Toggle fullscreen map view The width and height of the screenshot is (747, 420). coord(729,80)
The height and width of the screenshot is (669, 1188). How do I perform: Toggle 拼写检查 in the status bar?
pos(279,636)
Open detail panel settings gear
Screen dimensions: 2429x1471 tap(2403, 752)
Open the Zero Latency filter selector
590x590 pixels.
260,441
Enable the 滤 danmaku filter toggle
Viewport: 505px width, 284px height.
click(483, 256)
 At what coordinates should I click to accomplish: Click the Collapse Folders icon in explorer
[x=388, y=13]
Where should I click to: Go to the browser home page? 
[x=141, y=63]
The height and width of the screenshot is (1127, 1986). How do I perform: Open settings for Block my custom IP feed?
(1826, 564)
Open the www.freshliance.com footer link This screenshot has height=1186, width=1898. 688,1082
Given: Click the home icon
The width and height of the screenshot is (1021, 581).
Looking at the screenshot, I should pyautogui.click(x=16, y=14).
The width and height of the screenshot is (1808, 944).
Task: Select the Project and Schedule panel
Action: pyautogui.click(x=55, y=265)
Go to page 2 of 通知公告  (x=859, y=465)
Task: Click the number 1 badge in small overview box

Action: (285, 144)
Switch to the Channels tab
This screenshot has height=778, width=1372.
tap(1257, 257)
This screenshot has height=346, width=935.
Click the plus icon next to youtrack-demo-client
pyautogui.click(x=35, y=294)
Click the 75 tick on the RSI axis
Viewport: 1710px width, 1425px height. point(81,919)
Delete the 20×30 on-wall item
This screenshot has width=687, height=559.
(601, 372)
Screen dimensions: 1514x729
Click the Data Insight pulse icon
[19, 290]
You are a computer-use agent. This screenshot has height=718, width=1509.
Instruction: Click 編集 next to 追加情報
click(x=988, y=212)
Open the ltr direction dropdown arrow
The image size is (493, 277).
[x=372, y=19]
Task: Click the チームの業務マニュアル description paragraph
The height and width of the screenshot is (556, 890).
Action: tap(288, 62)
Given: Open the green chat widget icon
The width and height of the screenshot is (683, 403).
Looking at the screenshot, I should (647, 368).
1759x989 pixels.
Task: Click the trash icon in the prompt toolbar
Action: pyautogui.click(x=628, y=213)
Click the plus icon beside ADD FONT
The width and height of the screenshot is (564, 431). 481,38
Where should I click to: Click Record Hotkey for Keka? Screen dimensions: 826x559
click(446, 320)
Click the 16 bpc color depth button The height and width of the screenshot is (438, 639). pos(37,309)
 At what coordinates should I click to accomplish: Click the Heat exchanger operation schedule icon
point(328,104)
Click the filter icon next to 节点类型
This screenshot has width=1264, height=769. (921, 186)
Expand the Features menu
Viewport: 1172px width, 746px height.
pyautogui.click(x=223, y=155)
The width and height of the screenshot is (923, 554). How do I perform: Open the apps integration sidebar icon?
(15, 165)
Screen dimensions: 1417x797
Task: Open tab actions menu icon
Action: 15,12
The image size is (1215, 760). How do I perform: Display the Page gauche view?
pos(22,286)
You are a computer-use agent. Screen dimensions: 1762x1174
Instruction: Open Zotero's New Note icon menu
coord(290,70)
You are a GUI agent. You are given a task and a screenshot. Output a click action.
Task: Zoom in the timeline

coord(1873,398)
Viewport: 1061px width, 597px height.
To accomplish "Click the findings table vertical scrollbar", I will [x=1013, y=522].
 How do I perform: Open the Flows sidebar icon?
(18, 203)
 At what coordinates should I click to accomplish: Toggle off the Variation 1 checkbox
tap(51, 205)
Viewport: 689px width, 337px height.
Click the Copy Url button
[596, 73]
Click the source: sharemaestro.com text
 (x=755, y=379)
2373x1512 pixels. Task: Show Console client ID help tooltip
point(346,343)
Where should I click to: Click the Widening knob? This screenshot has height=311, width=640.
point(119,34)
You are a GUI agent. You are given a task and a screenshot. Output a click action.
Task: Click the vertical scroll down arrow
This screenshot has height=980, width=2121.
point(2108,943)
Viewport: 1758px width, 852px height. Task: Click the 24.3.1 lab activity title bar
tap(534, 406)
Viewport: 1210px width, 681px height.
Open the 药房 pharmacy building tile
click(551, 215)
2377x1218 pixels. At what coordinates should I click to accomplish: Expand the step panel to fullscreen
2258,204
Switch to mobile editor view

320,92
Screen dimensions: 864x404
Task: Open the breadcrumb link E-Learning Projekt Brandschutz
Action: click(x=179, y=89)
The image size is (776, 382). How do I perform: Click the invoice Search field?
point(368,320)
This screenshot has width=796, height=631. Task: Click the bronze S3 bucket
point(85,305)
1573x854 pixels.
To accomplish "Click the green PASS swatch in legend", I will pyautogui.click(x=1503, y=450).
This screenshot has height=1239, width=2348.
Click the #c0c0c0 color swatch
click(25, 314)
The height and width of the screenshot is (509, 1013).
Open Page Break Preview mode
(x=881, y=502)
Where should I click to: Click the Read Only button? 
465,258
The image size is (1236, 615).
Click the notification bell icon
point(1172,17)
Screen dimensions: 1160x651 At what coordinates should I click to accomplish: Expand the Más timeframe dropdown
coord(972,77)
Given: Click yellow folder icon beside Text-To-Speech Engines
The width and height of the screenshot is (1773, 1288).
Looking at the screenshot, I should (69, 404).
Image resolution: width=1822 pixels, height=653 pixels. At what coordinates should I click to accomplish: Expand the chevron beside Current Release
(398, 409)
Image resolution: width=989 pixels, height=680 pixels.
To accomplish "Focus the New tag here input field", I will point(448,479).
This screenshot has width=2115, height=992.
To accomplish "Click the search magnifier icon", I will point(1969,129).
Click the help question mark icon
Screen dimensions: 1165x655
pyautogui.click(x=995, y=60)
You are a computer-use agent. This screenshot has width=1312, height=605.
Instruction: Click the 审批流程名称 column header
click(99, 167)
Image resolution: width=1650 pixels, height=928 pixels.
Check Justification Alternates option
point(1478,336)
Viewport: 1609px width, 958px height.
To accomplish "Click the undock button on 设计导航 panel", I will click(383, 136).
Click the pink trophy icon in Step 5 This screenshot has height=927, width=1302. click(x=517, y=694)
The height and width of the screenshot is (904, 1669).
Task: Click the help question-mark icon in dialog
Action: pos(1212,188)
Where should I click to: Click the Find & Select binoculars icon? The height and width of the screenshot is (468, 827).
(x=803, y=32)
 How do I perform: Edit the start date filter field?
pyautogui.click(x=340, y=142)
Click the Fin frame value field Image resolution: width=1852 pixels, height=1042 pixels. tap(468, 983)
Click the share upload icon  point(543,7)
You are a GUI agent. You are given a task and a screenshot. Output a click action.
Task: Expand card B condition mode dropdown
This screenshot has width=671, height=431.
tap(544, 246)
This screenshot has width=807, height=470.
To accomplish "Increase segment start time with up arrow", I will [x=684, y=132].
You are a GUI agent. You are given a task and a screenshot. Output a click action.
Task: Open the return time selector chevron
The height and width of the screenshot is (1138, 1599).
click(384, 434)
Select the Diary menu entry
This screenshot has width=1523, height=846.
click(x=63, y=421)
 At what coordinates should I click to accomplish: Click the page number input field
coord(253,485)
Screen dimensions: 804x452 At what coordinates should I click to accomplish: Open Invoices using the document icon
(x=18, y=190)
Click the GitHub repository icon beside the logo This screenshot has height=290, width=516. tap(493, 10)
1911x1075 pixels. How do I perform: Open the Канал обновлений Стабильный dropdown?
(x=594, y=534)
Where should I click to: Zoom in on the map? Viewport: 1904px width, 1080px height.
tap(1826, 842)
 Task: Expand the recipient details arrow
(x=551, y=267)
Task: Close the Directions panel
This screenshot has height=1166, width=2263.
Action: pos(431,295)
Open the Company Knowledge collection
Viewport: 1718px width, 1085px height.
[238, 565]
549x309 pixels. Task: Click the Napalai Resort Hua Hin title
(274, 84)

#### [REQUIREMENT]
Transcribe the listing from start to finish, exactly as given.

#### [EXERCISE RESPONSE]
Toggle fullscreen map view The width and height of the screenshot is (747, 420). coord(729,80)
The height and width of the screenshot is (669, 1188). How do I perform: Toggle 拼写检查 in the status bar?
pos(279,636)
Open detail panel settings gear
Screen dimensions: 2429x1471 tap(2403, 752)
Open the Zero Latency filter selector
590x590 pixels.
260,441
Enable the 滤 danmaku filter toggle
Viewport: 505px width, 284px height.
click(483, 256)
 At what coordinates should I click to accomplish: Click the Collapse Folders icon in explorer
[x=388, y=13]
Where should I click to: Go to the browser home page? 
[x=141, y=63]
The height and width of the screenshot is (1127, 1986). How do I perform: Open settings for Block my custom IP feed?
(1826, 564)
Open the www.freshliance.com footer link This screenshot has height=1186, width=1898. 688,1082
Given: Click the home icon
The width and height of the screenshot is (1021, 581).
Looking at the screenshot, I should pyautogui.click(x=16, y=14).
The width and height of the screenshot is (1808, 944).
Task: Select the Project and Schedule panel
Action: pyautogui.click(x=55, y=265)
Go to page 2 of 通知公告  (x=859, y=465)
Task: Click the number 1 badge in small overview box

Action: (285, 144)
Switch to the Channels tab
This screenshot has height=778, width=1372.
tap(1257, 257)
This screenshot has height=346, width=935.
Click the plus icon next to youtrack-demo-client
pyautogui.click(x=35, y=294)
Click the 75 tick on the RSI axis
Viewport: 1710px width, 1425px height. point(81,919)
Delete the 20×30 on-wall item
This screenshot has width=687, height=559.
(601, 372)
Screen dimensions: 1514x729
Click the Data Insight pulse icon
[19, 290]
You are a computer-use agent. This screenshot has height=718, width=1509.
Instruction: Click 編集 next to 追加情報
click(x=988, y=212)
Open the ltr direction dropdown arrow
The image size is (493, 277).
[x=372, y=19]
Task: Click the チームの業務マニュアル description paragraph
The height and width of the screenshot is (556, 890).
Action: tap(288, 62)
Given: Open the green chat widget icon
The width and height of the screenshot is (683, 403).
Looking at the screenshot, I should (647, 368).
1759x989 pixels.
Task: Click the trash icon in the prompt toolbar
Action: pyautogui.click(x=628, y=213)
Click the plus icon beside ADD FONT
The width and height of the screenshot is (564, 431). 481,38
Where should I click to: Click Record Hotkey for Keka? Screen dimensions: 826x559
click(446, 320)
Click the 16 bpc color depth button The height and width of the screenshot is (438, 639). pos(37,309)
 At what coordinates should I click to accomplish: Click the Heat exchanger operation schedule icon
point(328,104)
Click the filter icon next to 节点类型
This screenshot has width=1264, height=769. (921, 186)
Expand the Features menu
Viewport: 1172px width, 746px height.
pyautogui.click(x=223, y=155)
The width and height of the screenshot is (923, 554). How do I perform: Open the apps integration sidebar icon?
(15, 165)
Screen dimensions: 1417x797
Task: Open tab actions menu icon
Action: 15,12
The image size is (1215, 760). How do I perform: Display the Page gauche view?
pos(22,286)
You are a computer-use agent. Screen dimensions: 1762x1174
Instruction: Open Zotero's New Note icon menu
coord(290,70)
You are a GUI agent. You are given a task and a screenshot. Output a click action.
Task: Zoom in the timeline

coord(1873,398)
Viewport: 1061px width, 597px height.
To accomplish "Click the findings table vertical scrollbar", I will [x=1013, y=522].
 How do I perform: Open the Flows sidebar icon?
(18, 203)
 At what coordinates should I click to accomplish: Toggle off the Variation 1 checkbox
tap(51, 205)
Viewport: 689px width, 337px height.
Click the Copy Url button
[596, 73]
Click the source: sharemaestro.com text
 (x=755, y=379)
2373x1512 pixels. Task: Show Console client ID help tooltip
point(346,343)
Where should I click to: Click the Widening knob? This screenshot has height=311, width=640.
point(119,34)
You are a GUI agent. You are given a task and a screenshot. Output a click action.
Task: Click the vertical scroll down arrow
This screenshot has height=980, width=2121.
point(2108,943)
Viewport: 1758px width, 852px height. Task: Click the 24.3.1 lab activity title bar
tap(534, 406)
Viewport: 1210px width, 681px height.
Open the 药房 pharmacy building tile
click(551, 215)
2377x1218 pixels. At what coordinates should I click to accomplish: Expand the step panel to fullscreen
2258,204
Switch to mobile editor view

320,92
Screen dimensions: 864x404
Task: Open the breadcrumb link E-Learning Projekt Brandschutz
Action: click(x=179, y=89)
The image size is (776, 382). How do I perform: Click the invoice Search field?
point(368,320)
This screenshot has width=796, height=631. Task: Click the bronze S3 bucket
point(85,305)
1573x854 pixels.
To accomplish "Click the green PASS swatch in legend", I will pyautogui.click(x=1503, y=450).
This screenshot has height=1239, width=2348.
Click the #c0c0c0 color swatch
click(25, 314)
The height and width of the screenshot is (509, 1013).
Open Page Break Preview mode
(x=881, y=502)
Where should I click to: Click the Read Only button? 
465,258
The image size is (1236, 615).
Click the notification bell icon
point(1172,17)
Screen dimensions: 1160x651 At what coordinates should I click to accomplish: Expand the Más timeframe dropdown
coord(972,77)
Given: Click yellow folder icon beside Text-To-Speech Engines
The width and height of the screenshot is (1773, 1288).
Looking at the screenshot, I should (69, 404).
Image resolution: width=1822 pixels, height=653 pixels. At what coordinates should I click to accomplish: Expand the chevron beside Current Release
(398, 409)
Image resolution: width=989 pixels, height=680 pixels.
To accomplish "Focus the New tag here input field", I will point(448,479).
This screenshot has width=2115, height=992.
To accomplish "Click the search magnifier icon", I will point(1969,129).
Click the help question mark icon
Screen dimensions: 1165x655
pyautogui.click(x=995, y=60)
You are a computer-use agent. This screenshot has width=1312, height=605.
Instruction: Click the 审批流程名称 column header
click(99, 167)
Image resolution: width=1650 pixels, height=928 pixels.
Check Justification Alternates option
point(1478,336)
Viewport: 1609px width, 958px height.
To accomplish "Click the undock button on 设计导航 panel", I will click(383, 136).
Click the pink trophy icon in Step 5 This screenshot has height=927, width=1302. click(x=517, y=694)
The height and width of the screenshot is (904, 1669).
Task: Click the help question-mark icon in dialog
Action: pos(1212,188)
Where should I click to: Click the Find & Select binoculars icon? The height and width of the screenshot is (468, 827).
(x=803, y=32)
 How do I perform: Edit the start date filter field?
pyautogui.click(x=340, y=142)
Click the Fin frame value field Image resolution: width=1852 pixels, height=1042 pixels. tap(468, 983)
Click the share upload icon  point(543,7)
You are a GUI agent. You are given a task and a screenshot. Output a click action.
Task: Expand card B condition mode dropdown
This screenshot has width=671, height=431.
tap(544, 246)
This screenshot has width=807, height=470.
To accomplish "Increase segment start time with up arrow", I will [x=684, y=132].
You are a GUI agent. You are given a task and a screenshot. Output a click action.
Task: Open the return time selector chevron
The height and width of the screenshot is (1138, 1599).
click(384, 434)
Select the Diary menu entry
This screenshot has width=1523, height=846.
click(x=63, y=421)
 At what coordinates should I click to accomplish: Click the page number input field
coord(253,485)
Screen dimensions: 804x452 At what coordinates should I click to accomplish: Open Invoices using the document icon
(x=18, y=190)
Click the GitHub repository icon beside the logo This screenshot has height=290, width=516. tap(493, 10)
1911x1075 pixels. How do I perform: Open the Канал обновлений Стабильный dropdown?
(x=594, y=534)
Where should I click to: Zoom in on the map? Viewport: 1904px width, 1080px height.
tap(1826, 842)
 Task: Expand the recipient details arrow
(x=551, y=267)
Task: Close the Directions panel
This screenshot has height=1166, width=2263.
Action: pos(431,295)
Open the Company Knowledge collection
Viewport: 1718px width, 1085px height.
[238, 565]
549x309 pixels. Task: Click the Napalai Resort Hua Hin title
(274, 84)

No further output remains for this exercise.